JNI to Java with project panama

Sorry about the formatting.

This code is present in zcl on the foreign-abi branch.

- ---------------------------------------------------------------------- -

		   JNI to Java with project panama

			   Michael  Zucchi
			   notzed at gmail

- ---------------------------------------------------------------------- -

This is a summary of the work of converting the zcl binding for OpenCL
from JNI to jdk.incubator.foriegn aka 'project panama'.


Background.
===========

zcl is a library for calling OpenCL from Java that maps the OpenCL 2.1
api to a set of Java classes.  The OpenCL api is highly object
oriented so it maps consistently and logically this way.  In
addition it supports garbage collection for reclaiming all allocated
resources, or manual reclamation should it be desired.

It was partially an exploratory work testing ideas on API design and
comparing auto-generated with hand-rolled bindings that leveraged the
C compilation environment for code reuse.

The garbage collection allows for some interesting use of lambda
functions, for example functions which retain references to
working buffers to avoid the overhead of dynamic allocation.


Issues.
=======

Problems encountered.


-- memory segments --

Java allocated MemorySegments have some restrictions on use (but only
from java).  The most severe of these is that such segments must be
closed on the same thread as they were created.  This means they can
not be garbage collected using a reference queue via a cleaner thread.

OpenCL has a function which allows an application-allocated memory
block to be the backing for a buffer or image - using
CL_MEM_USE_HOST_PTR.  This must remain allocated beyond the lifetime
of creation function - for the lifetime of the buffer or image.
zcl/jni simply retains a reference to the ByteBuffer used at buffer
creation time and this is automatically reclaimed by the system.

One possible workaround for this is to use malloc() and free() to
create and manage the memory explicitly which would allow it to be
freed anywhere.  But there's no public way to tell who allocated the
segment so in the context of a function which accepts a MemorySegment
this is either a potential crash or requires additional types to
manage.  The latter is not ideal since it is just recreating
MemorySegment functionality.

zcl/panama punts this whole problem to the application with a new API
requirement (and not just a recommendation) that CLMemory types
created in this way be explicitly closed.  This is doable as although
it supports GC for all objects they can also be explicitly released at
any time.  Forgetting to call release() (or calling it on the wrong
thread) will at worse result in a memory leak.

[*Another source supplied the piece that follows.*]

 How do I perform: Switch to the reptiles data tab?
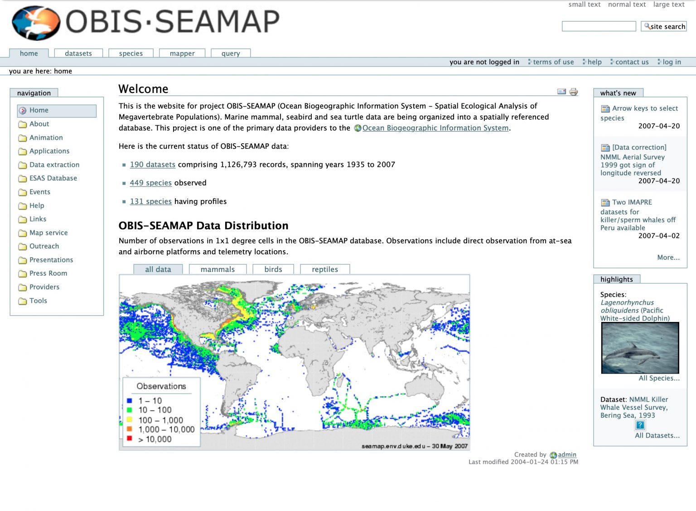325,269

OpenCL accepts some other application-created data whose lifetime
matches an object.  clSetEventCallback(),
clSetMemObjectDestructorCallback(), and the pfn_notify parameter to
clCreateContext().  A native up-call stub must be created to be passed
to these functions.  Fortunately these up-call stubs have special rules
which allow them to be freed from any thread; thus they can be easily
cleaned up by GC or safely changed.  This important for
clsetEventCallback() as a typical use-case is a hidden event -
possibly created in a lambda function - that has no direct way of
being undone.

Static constants are another area where the MemorySegment API is
currently fiddly.  To be able to use use them from other threads one
must use acquire() every time in every accessor and every time they
are passed to a MethodHandle.  This is special case code that is only
required due to the current design of MemorySegment and only affects
access from Java.

This occurs in zcl/panama with CLImageformat.  The solution is the
same one used in zcl/jni - instead of being structures they are simple
POJOs and they are marshalled every time they are used or retrieved.
This is acceptable for OpenCL as it only has two small structures in
the API.


-- direct byte buffers --

zcl/jni uses direct byte buffers for some apis.

One particular function of import is enqueueMapBuffer.  jni can
trivially wrap a ByteBuffer in a native memory block and trivially get
the same address back later when it needs it.

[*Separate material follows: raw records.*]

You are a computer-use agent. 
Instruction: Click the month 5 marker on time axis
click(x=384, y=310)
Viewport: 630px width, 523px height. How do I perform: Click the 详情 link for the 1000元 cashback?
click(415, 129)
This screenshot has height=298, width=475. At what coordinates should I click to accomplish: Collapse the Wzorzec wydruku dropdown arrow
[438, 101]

To retain the same interface requires auxiliary data structures to
track the relationship between a ByteBuffer and a MemoryAddress.  Hash
tables cannot be used as ByteBuffer hashes on state information.

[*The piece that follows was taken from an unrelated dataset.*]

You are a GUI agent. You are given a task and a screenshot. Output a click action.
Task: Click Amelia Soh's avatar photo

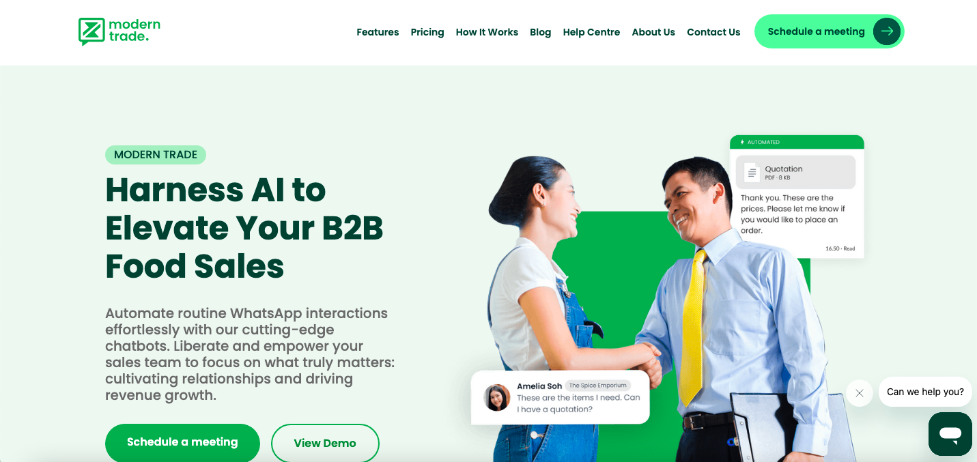[x=497, y=398]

Also of note is that to even implement the function requires the use
of "scary" ForeignUsafe.

Really the zcl API should probably be changed, enqueueMapImage is
quite shit.


-- direct array access --

zcl/jni uses two approaches for accessing Java arrays of primitives.

For short arrays it just copies the data using the ArrayRegion
functions.

For potentially large ones it uses GetPrimitiveArrayCritical to allow
direct access to the memory.  These functions are only called in
non-wait contexts so seem to work OK in practice.  As a big bonus the
function works for any primitive type so the C code can share almost
all of the implementation.

zcl/panama approaches this also in two ways.

For short arrays they are just marshalled to/from java types and
stack-allocated memory.

For large arrays there is no equivalent function to
GetPrimitiveArrayCritical so all transfers must also be marshalled to
holding buffers.  A further complication is that all array access in
Java is type specific and to handle that one either has to cut and
paste or try to use MethodHandles (which are completely unchecked
until run time) and/or lambda functions to reduce code duplication.

This last issue already causes a lot of bulk in zcl for the sake of
convenience but with the added performance hit it's hard to say if
it's even worth providing such interfaces.  In zcl/jni it was worth it
because it was faster and easier to use than going via a ByteBuffer
for when synchronous transfers were adequate.


-- bulk --

C is just more concise and flexible language than Java and the macro
processor allows for all sorts of things that can't be done without
one.  It's easier to make polymorphic functions that work with
primitive types which saves a lot of repetitive typing.  For example
the JNI interface presents some interfaces that work regardless of the
java type - GetPrimitiveArrayCritical for example - that requires
bulky type-specific repetition to recreate in Java.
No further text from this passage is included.